Nuke di Marcelo Brodsky - PhMuseum Days

Nuke

Marcelo Brodsky

Nuke - Marcelo Brodsky

Dettagli Sulla Mostra:

Nel 2019 l'artista argentino Marcelo Brodsky decise di intervenire sull' immagine di un'esplosione nucleare mentre il rinnovo degli accordi nucleari tra Stati Uniti e Russia non veniva firmato durante la presidenza Trump, per ricordare che il disarmo è la migliore protezione contro queste armi. Qualcosa che all'epoca poteva sembrare persino retorico e che oggi assume un significato completamente diverso a causa delle attuali tensioni geopolitiche.

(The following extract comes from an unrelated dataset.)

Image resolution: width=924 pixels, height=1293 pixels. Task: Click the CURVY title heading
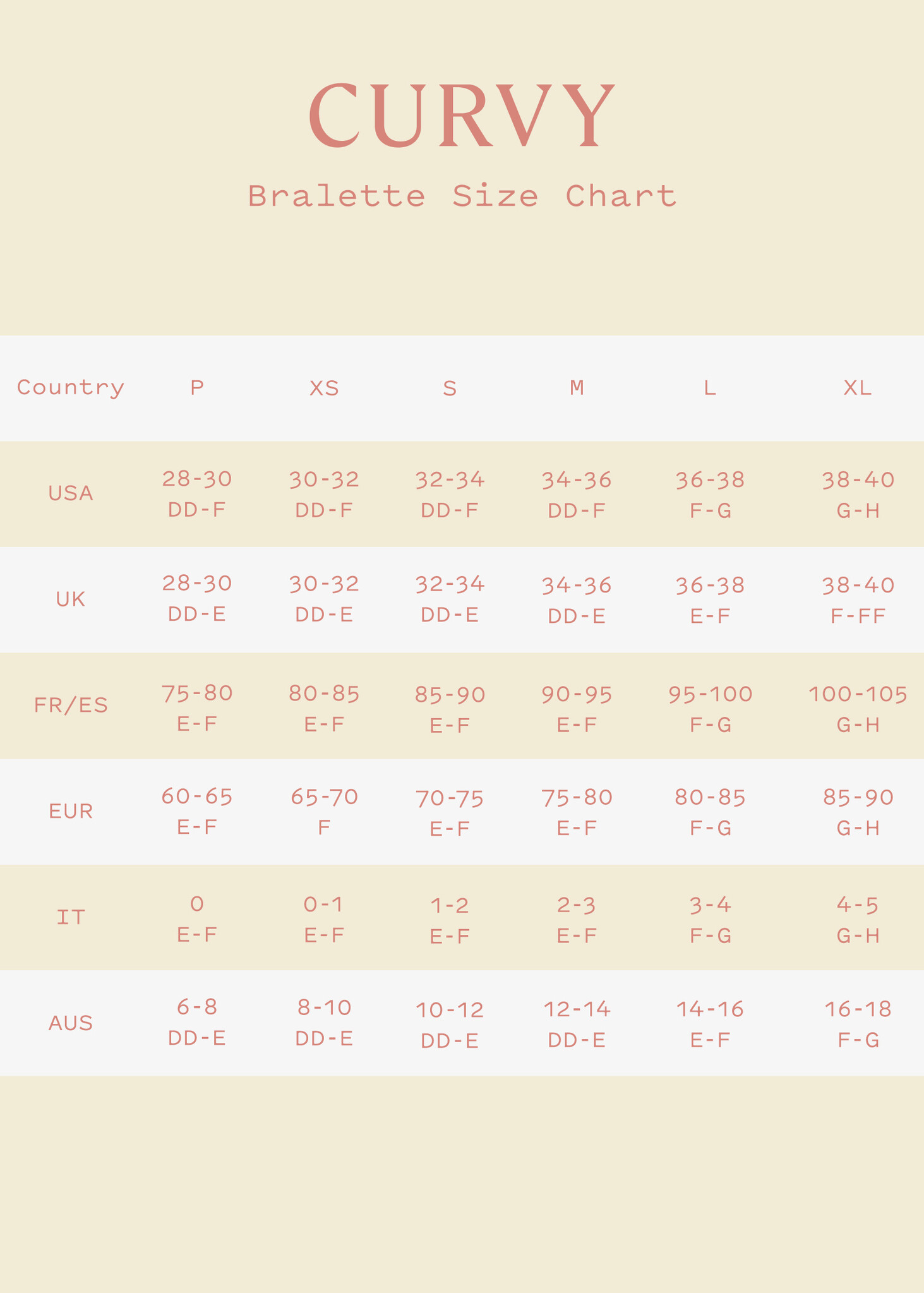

L'idea alla base del lavoro di Marcelo è quella di raccontare la storia alle nuove generazioni e di impegnarsi in campagne sociali attraverso l'immediatezza e la bellezza del linguaggio visivo. La sua ricerca di immagini d'archivio, la loro attivazione attraverso il colore e l'uso del testo non solo sono in grado di sintetizzare momenti chiave della storia del XX secolo, ma rappresentano anche un ottimo strumento per interrogarsi su come immaginiamo il futuro.

Sull'autore:

(Argentina, 1954) Brodsky vive a Buenos Aires e la sua pratica si concentra sugli effetti fisici e psichici delle violazioni dei diritti civili e umani durante la Guerra Sporca in Argentina (1976-83), periodo in cui è stato costretto all'esilio. Buena Memoria, un saggio fotografico curato ed esposto per la prima volta nel 1997, si basa sugli effetti del terrorismo di Stato in Argentina. Con Nexo, Memory under construction, La Consulta del Dr. Allende, Once@9:53am, Ayotzinapa - Acción Visual, Mito Fundacional, I pray with my feet, 1968 The Fire of Ideas, Brodsky ha continuato a creare ed esporre lavori incentrati sulle idee di memoria collettiva, oblio e diritti umani in tutto il mondo. Il suo lavoro si concentra anche sul rapporto tra parola e immagine, sull'intervento delle immagini sul testo, sull'uso di immagini d'archivio e di altre risorse per costruire una narrazione. Brodsky è un membro attivo dell'organizzazione per i diritti umani Asociación Buena Memoria e del Consiglio di Amministrazione del Parque de la Memoria, un parco di sculture costruito a Buenos Aires in memoria delle vittime del terrorismo di Stato. Le sue opere fanno parte di importanti collezioni come il Museum of Fine Arts e il Center for Creative Photography di Houston, la Tate Collection di Londra, il Museo Nacional de Bellas Artes e il Museo de Arte Moderno di Buenos Aires, lo Sprengel Museum di Hannover, il Museo de la Memoria y los Derechos Humanos di Santiago del Cile, il MALI di Lima, il Museu de Arte Moderna di Rio de Janeiro, la Pinacoteca del Estado de São Paulo e molte altre.